One of my biggest struggles is that I take on too much. My background is in interdisciplinary studies, and I’m naturally interested in all kinds of different topics. This can make it difficult to focus on the things that are most important (like writing my dissertation). Like many other graduate students, I have also struggled with mental health issues including anxiety and depression. It has been difficult to get out of my head and reflect on how much I’ve really accomplished over the past three years – things I never thought I’d do, like writing for major news outlets and serving as president of the Graduate Student Council. The imposter syndrome academics suffer can be overwhelming, and it’s challenging not to beat yourself up and compare yourself to other people. Making that doubting voice go away is a constant struggle.

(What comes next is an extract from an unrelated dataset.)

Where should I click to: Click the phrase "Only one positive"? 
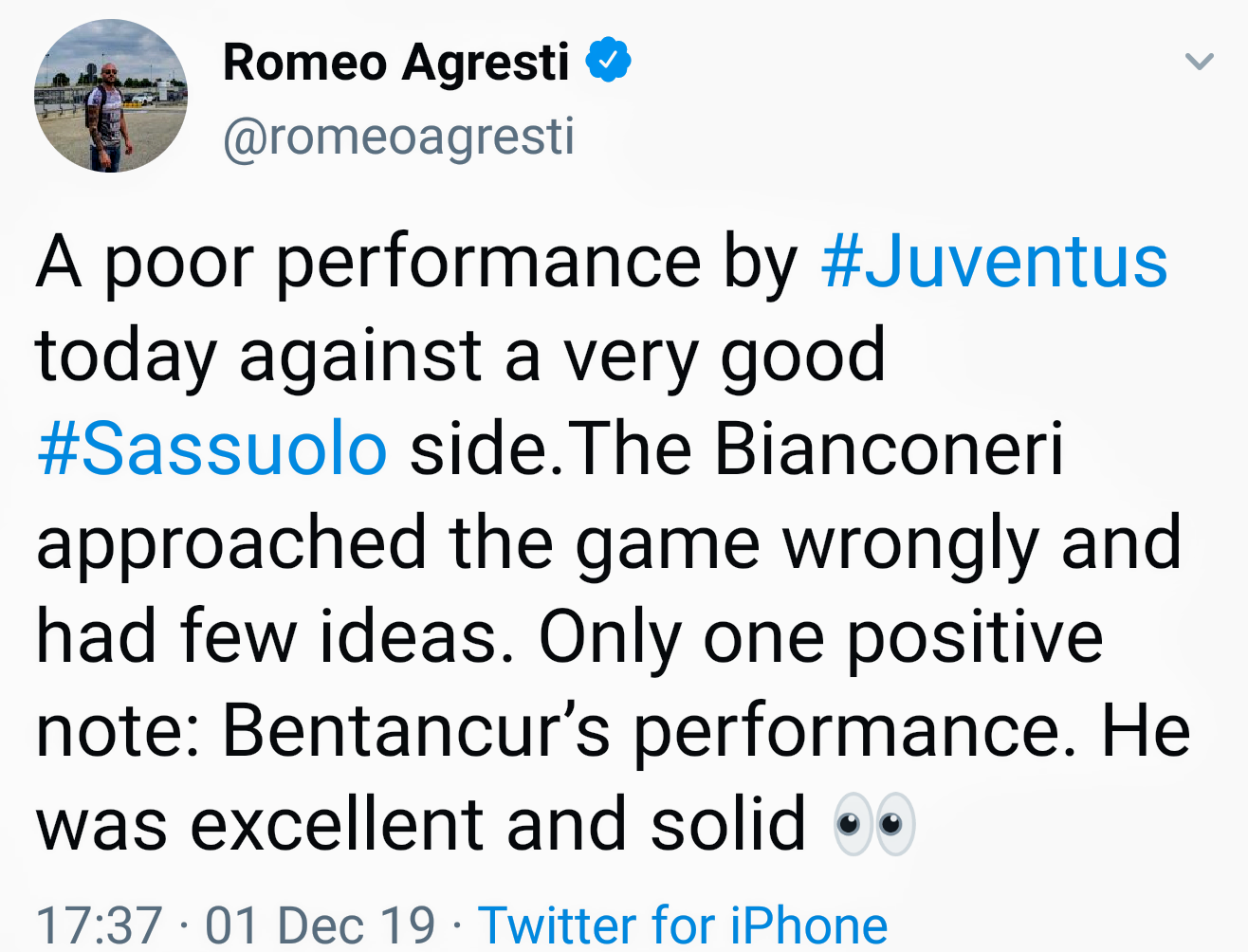(820, 636)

What advice would you give to a younger you?
Fear of missing out is real, but you can easily take on too much if you’re not careful. Prioritize what you do and decide what it is you want to get out of your PhD. If you want to be a researcher, then find ways to engage in projects that amplify your abilities in that arena. If you want to be a policy adviser, focus on activities and experiences that will get you those skills. No one can be everything and trying to do too much will overwhelm you and cause you to burn out. There will always be more projects than you can participate in, so get comfortable with saying no, even if the project you got asked to work on sounds amazing.

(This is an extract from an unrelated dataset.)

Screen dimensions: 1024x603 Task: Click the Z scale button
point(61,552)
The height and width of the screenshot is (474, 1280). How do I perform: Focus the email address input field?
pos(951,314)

Do you have any favorite memory of your time at SFRC?
My favorite memory is of my first summer at UF. My fellowship cohort traveled to Brazil together. After three weeks of living in too-close quarters and long days of interviews and workshops, we went on a trip to Jalapão , one of Brazil’s national parks. It’s beautiful there, a scrubby ecosystem in a semi-arid landscape with green and orange plateaus towering above. It is a rugged terrain with much less infrastructure than American national parks, and on our way to our accommodations our bus got stuck on a sandy road. We spent hours from the mid-afternoon through the evening gathering dead wood and any manner of object we could shove under the tires to get some traction. At some point, the battery on the bus died, drained by the headlights. We were hungry, tired, and without hope of leaving any time soon. My labmate, Jacy Hyde, Fisheries student, May Lehmensiek, and I spent the night on top of the bus sharing a single sleeping bag and spooning for warmth. If one of us shifted and turned in our sleep, the other two had to follow. Despite the discomfort (sleeping on a metal bus is not pleasant) and perhaps too much familiarity with my fellow adventurers, what I remember most about that night is how spectacular the night sky was – millions of stars stippling the pure black, the creamy Milky Way painted in broad brushstrokes against the darkness. We did eventually make it to our destination and have a great time in the park in the following days, but my evening stranded in the desert will always stick out.
Are you working on anything exciting you’d like to share?
I have a few really exciting projects coming up. Soon, I will have a news story coming out about measuring biomass from space. I’m also starting a podcast about failure and struggles in academia to normalize the issues so many graduate students (and others) face. I also hope the podcast reaches a broader audience to help people understand that scientists are just normal people. I would love to see more women and people from underrepresented groups feel empowered to be scientists. I’m working with the Amazon Dams Network (amazondamsnetwork.org) to create an editorialized blog focusing on broad-scale issues surrounding dams, including problems with connectivity (water, ecosystems, people), social justice, and others. The first edition was published in March. I’m also really excited to start digging into my data for my dissertation. I made a big breakthrough in a coding issue I was having, so hopefully I’ll be getting some results soon.